More and more people invest in Initial Coin Offerings (ICOs) by buying cryptocurrencies. While gains on stocks and securities are subject to capital gains tax, other regulations apply in the digital world. With these advices the tax declaration succeeds.
Entrepreneurs use ICOs to finance their business idea. For this they create new cryptocurrencies that investors can buy to support a project. In this way, new digital currencies have been created in recent years – there are now over thousand different ones. The value of money in circulation is currently over 300 billion US dollar (on 03/22/2018, source: coinmarketcap.com
The height flight of well-known cryptocurrencies such as Bitcoin, Ether or Litecoin brought in a short time profits in millions for private investors. But: If you make profits, you have to pay tax on them – whether they are fluttering in on paper form or lying on a digital wallet.
How do retail investors tax digital profits?
The Bundesministerium für Finanzen (BMF)
(Federal Ministry of Finance) doesn’t allocate digital money to traditional financial instruments – and that also makes the difference in terms of taxation. “Cryptocurrencies like Bitcoins are currently not recognized as official currency. […] These are other (incorporeal) assets ” – better known as so-called intangible assets.
There are two scenarios for the income tax treatment of cryptocurrencies in private wealth:
- The interest-bearing investment: This case occurs when, for example, someone lends his coins to another person and receives interest (e.g. in form of coins). In that case, digital money is a commodity and considered as a capital asset. Capital gains and changes in value are subject in this case to special tax rate of 27.5 percent.
- If there is no interest-bearing investment, cryptocurrencies are regarded as speculative objects: here a tax liability exists only if the period between purchase and sale is less than one year. Profits from the sale of digital private wealth are therefore tax-free if more than one year has passed since the acquisition.
Trading and selling of digital money
As with classical currencies, cryptocurrencies can also be exchanged for other crypto or fiat money (such as euros or US dollars). For private investors of cryptocurrencies, a sale of a private property (in this case coins) always involves a private sale (§ 23, para. 1, EStG). In principle, there is always a tax (exception: between purchase and sale is more than a year).

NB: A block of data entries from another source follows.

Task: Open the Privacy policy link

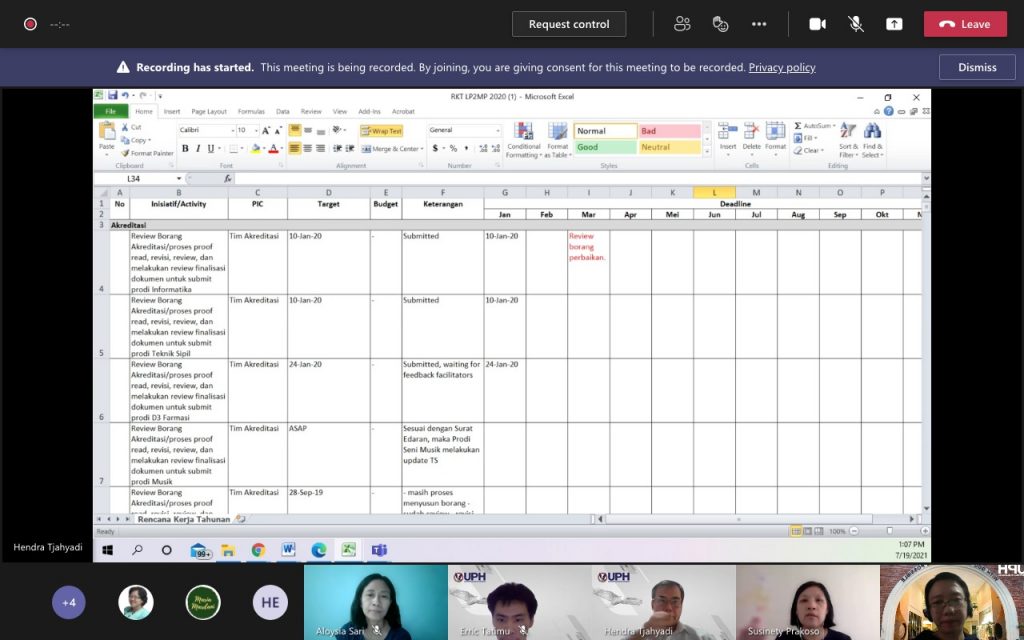Action: (781, 67)
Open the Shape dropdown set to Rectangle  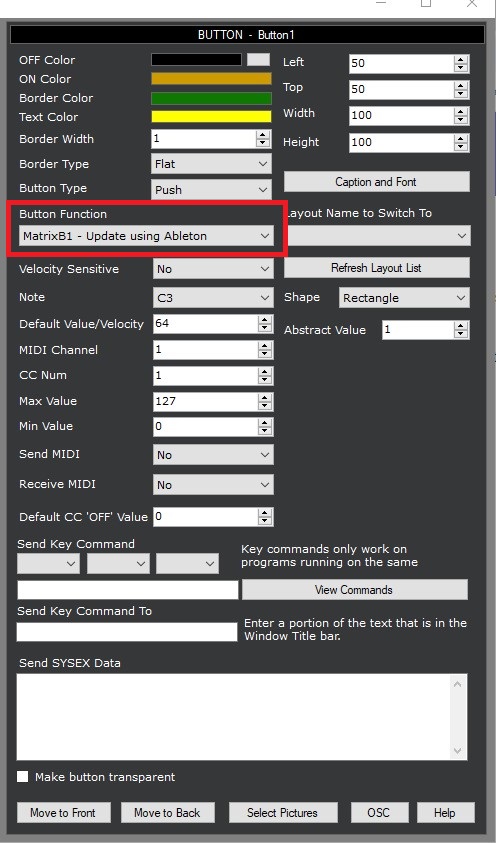coord(404,298)
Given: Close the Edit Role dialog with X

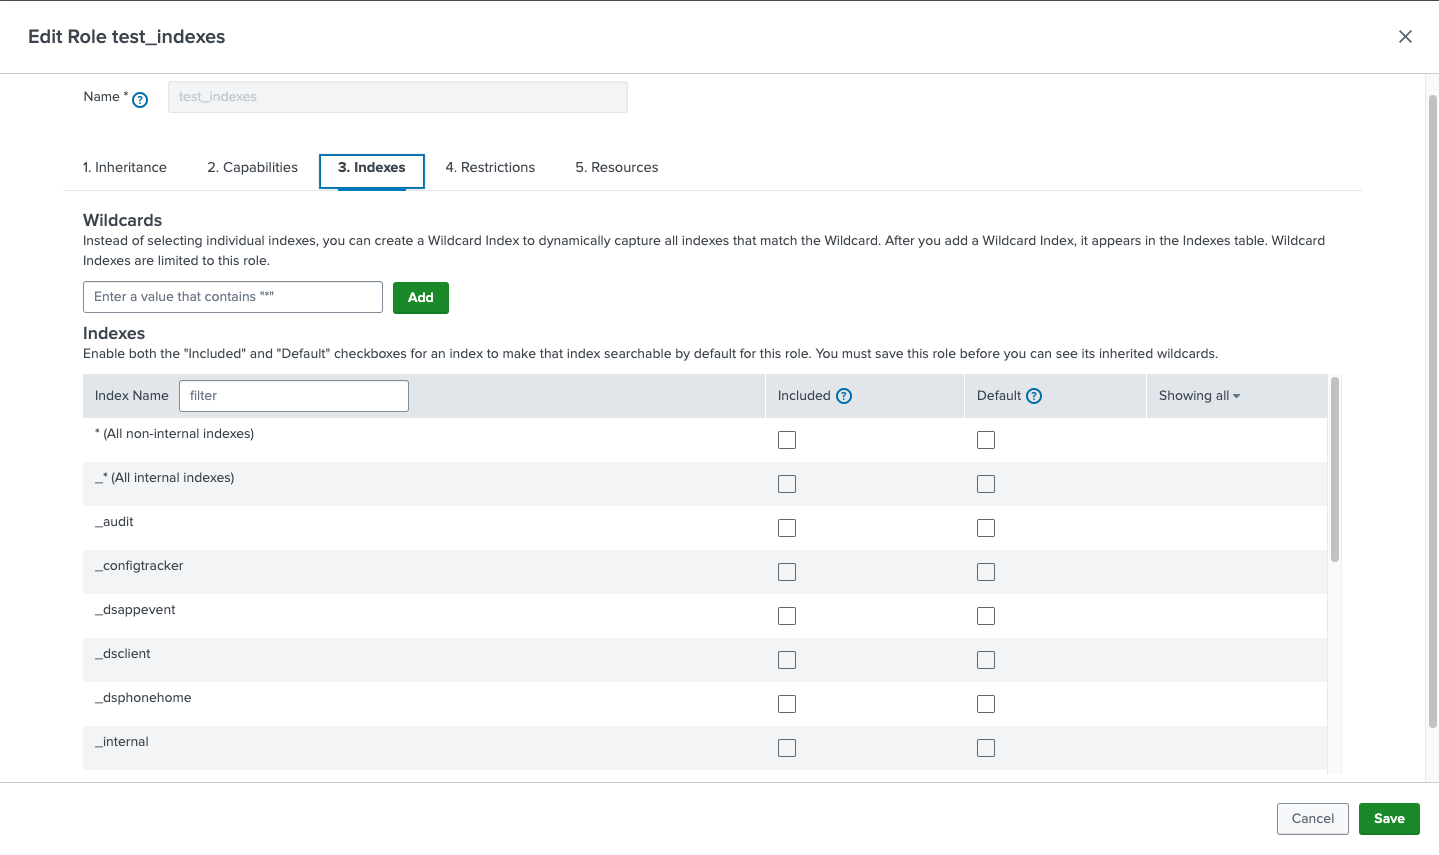Looking at the screenshot, I should point(1405,37).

When exchanging assets, the purchase price and the selling price are relevant at a certain point in time. So if you keep a cryptocurrency that you have bought at different times in a digital wallet, the rule “First in first out” (FIFO) comes into play for the sake of simplicity. This means: If you want to sell a part of your coins, the value or the daily rate of the first money you buy is always valid. To keep an overview, it’s therefore advisable to note this information and to keep associated documents for the tax office:
- Point of time: When did I buy the currency?
- Quantity: How many tokens?
- Daily rate: At what price?
- Place: On which stock exchange?
Which tax do I use?
The profit from an exchange or sale transaction results from the difference between the acquisition and the sale price. If this must be taxed, e.g. because you want to sell the currency before the end of the year, the personal tax rate plus solidarity surcharge applies (and possibly the church tax rate). This tax rate is the average income tax rate for total income – calculated as follows: paid income tax x 100 / taxable income = tax rate in percent.
By the way, the expenses incurred (e.g. cost of a wallet) can be deducted from the tax – as well as losses from crypto transactions. This means that the losses can be offset against profits from other private sales transactions (not just crypto gains) in the same year, in the previous year (loss return) or in following years (loss carryforward). In addition, all sales transactions are exempted by 600 euros. Note: If the profit is 601 euros, the entire profit must be taxed; at 600.99 euros, the taxpayer may round off and doesn’t need to pay tax to the tax office. If you make your own tax return, select SO (for other income) to include cryptocurrency, and at best fill it out even if there is tax exemption to ensure complete transparency for the tax office.
Taxation of mining
Even mines (mining of crypto money) must be taxed. In the moment when the coins appear on the wallet. This is also the time when you could exchange digged coins for the first time in fiat money. The exchange process is then no longer coin for coin, but computing power for coin. The statement of the BMF says: “If cryptocurrencies are created (“mining”), there is basically a commercial activity, which entails corresponding tax consequences. The creation of cryptocurrency is treated no differently than the production of other assets.”
If miners divest their coins within the first year of generating them, they must pay tax on them at a 25 percent capital gains tax (and not personal income tax rate).